The sticky problem is how this works out in terms of the church's participation, but I do not believe it can be done through secular politics--not on the church's (Jesus') terms and in the church's (Jesus') way, which are requisites for the realization of the Kingdom. There is an insurmountable conflict of interest even in the best case scenario. When it comes to what really matters--and deciding that is the real problem--only the Kingdom offers a lasting and holistic solution. Take one of our hotbutton issues: abortion. Legislating morality is not only a very partial way of dealing with the issue, it is also the easy way out. When Christians get really serious about abortion, they will be proactive about being in the lives of women who feel that abortion is the best option, will minister to them in their needs (before and after abortion), will help women work through their God-given freedom of choice (N.B., not State-given freedom of choice), will offer to adopt children carried to term as an alternative to abortion, will address the other social factors that contribute to situations leading to abortion.
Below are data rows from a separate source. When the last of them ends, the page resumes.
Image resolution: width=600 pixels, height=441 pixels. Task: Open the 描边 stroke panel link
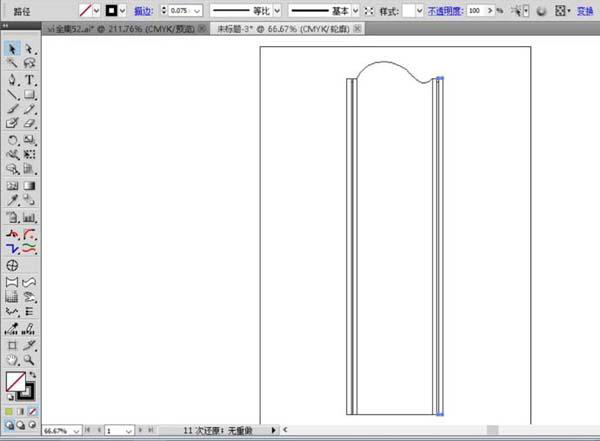click(x=143, y=11)
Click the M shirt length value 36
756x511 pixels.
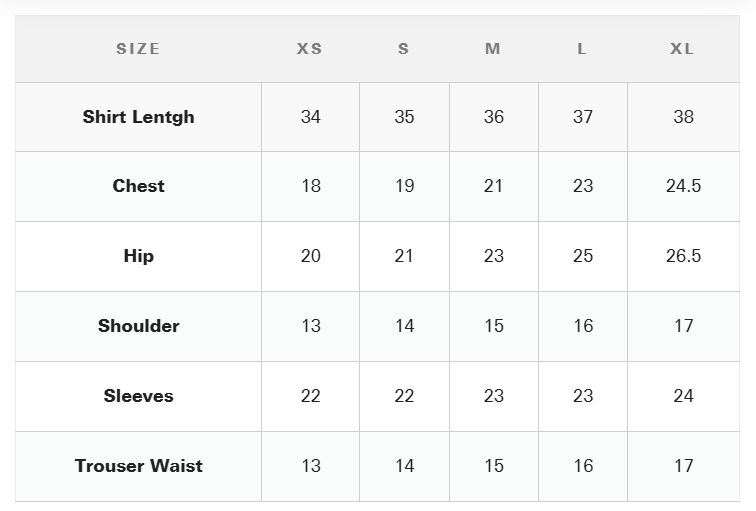point(494,117)
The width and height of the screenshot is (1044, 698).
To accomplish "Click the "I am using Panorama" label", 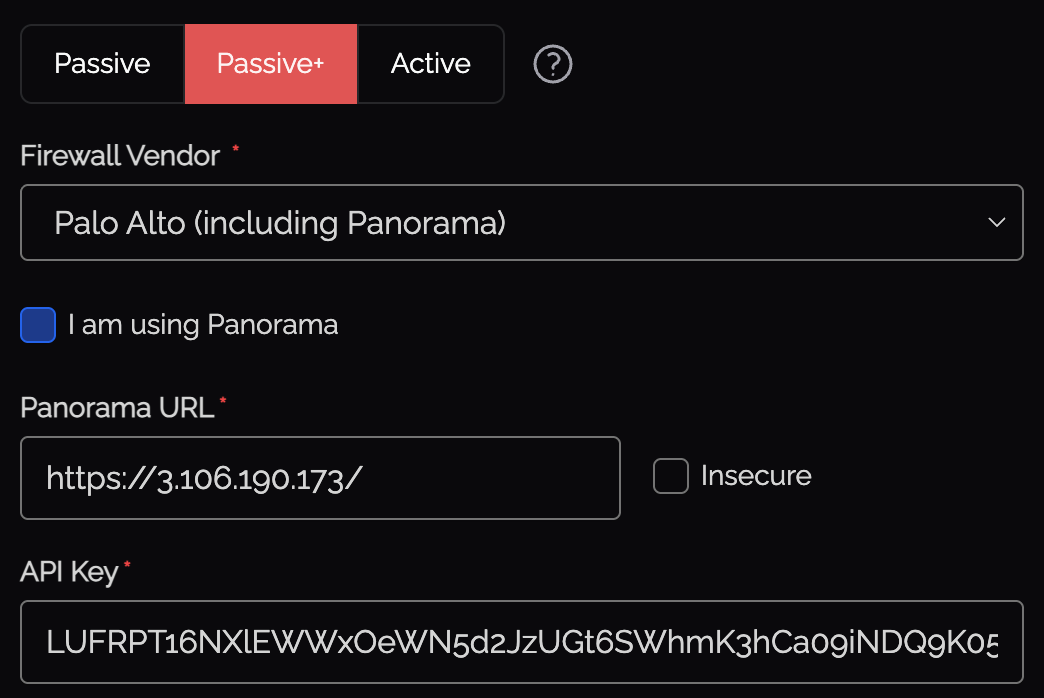I will (203, 325).
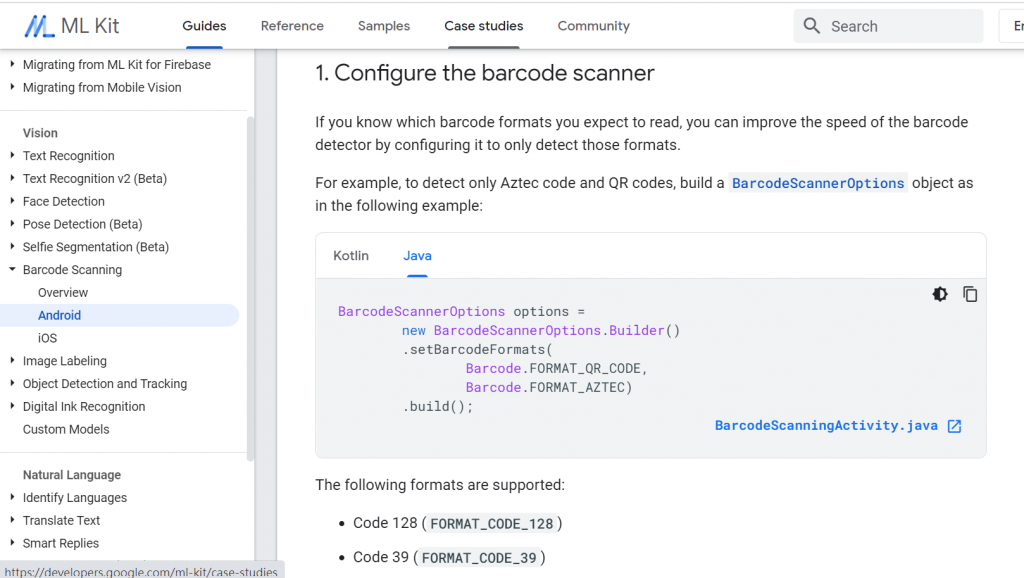The image size is (1024, 578).
Task: Click the sidebar vertical scrollbar
Action: [251, 290]
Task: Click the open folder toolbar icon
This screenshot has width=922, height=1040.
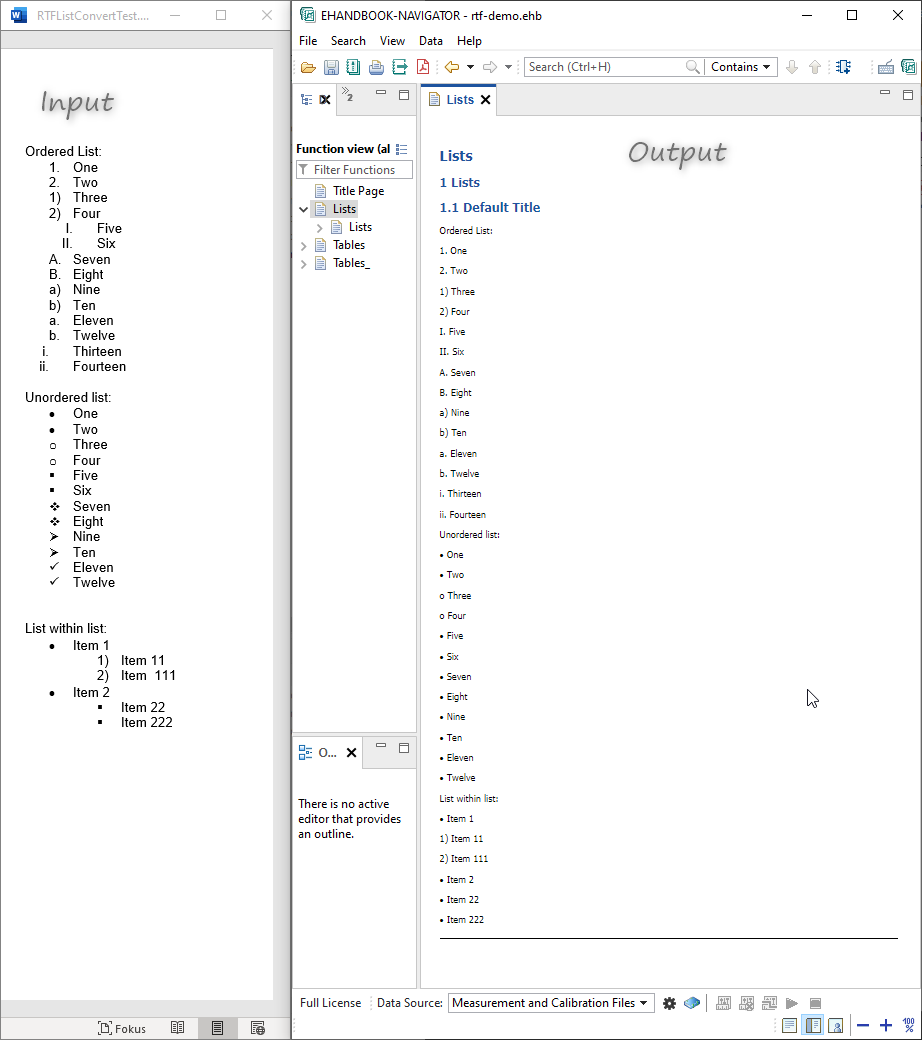Action: pos(308,67)
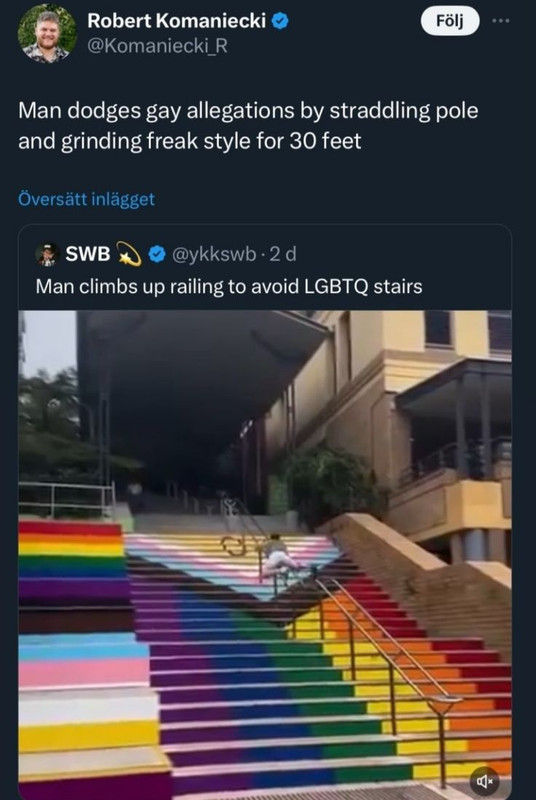Follow the account with the Följ button
The image size is (536, 800).
point(450,21)
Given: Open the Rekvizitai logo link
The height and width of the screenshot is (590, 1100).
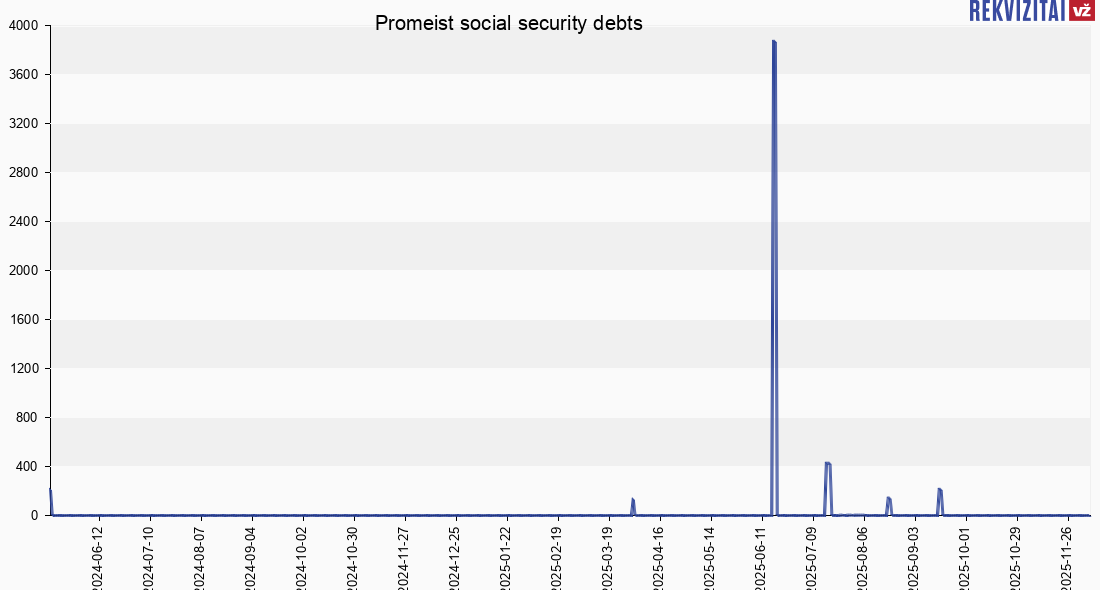Looking at the screenshot, I should (1016, 11).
These are only a few ideas, the implimentation of which on a church-wide scale would erradicate abortion. But they are costly and difficult solutions, and they are not solutions that the government can enact. So I ask, where is the church of God? Outside abortion clinics, toting loveless slogans? I don't think so. Legislating away the headache of dealing with people, sin, and hellish situations? I don't think so. But that is just one example, though hopefully a good enough one to demonstrate the difference between Christian politics as usual and the impact of the Kingdom.
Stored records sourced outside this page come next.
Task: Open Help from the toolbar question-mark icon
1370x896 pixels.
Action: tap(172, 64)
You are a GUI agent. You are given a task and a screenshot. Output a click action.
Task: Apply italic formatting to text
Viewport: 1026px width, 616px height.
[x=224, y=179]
So, why don't I vote? Not out of apathy about the imporant issues (please don't read aboration as my big "important issue"). Not out of irresponsibility--the church is very much about response. Not out of ignorance--though I don't claim to be a political expert. Not because I think it is wrong. I just don't find the political scene to be that big a deal. My confidence is in other means to the ends we seek. I suppose, theoretically, I could be very preoccupied with economic issues and the like, but even there I wonder if the church doesn't offer a better solution--not that the church could write economic policy on par with Greenspan's ilk or anything, but just imagine if a Christian ethic of stewarship had been governing our use of credit rather than secular consumerisim. Anyway, like I said, the issues that really matter (my 401k not being one of them) cry out for the Kingdom. On the negative side, what could the government possibly do that the church cannot overcome (and should I be devoted to preventing possible difficulties with a contrary government)? On the positive side, what could the government possibly do that would not need redemption? My time, my energy, my emotional investment, my all, is devoted to what matters--the Kingdom of God. That is where my loyalties lie.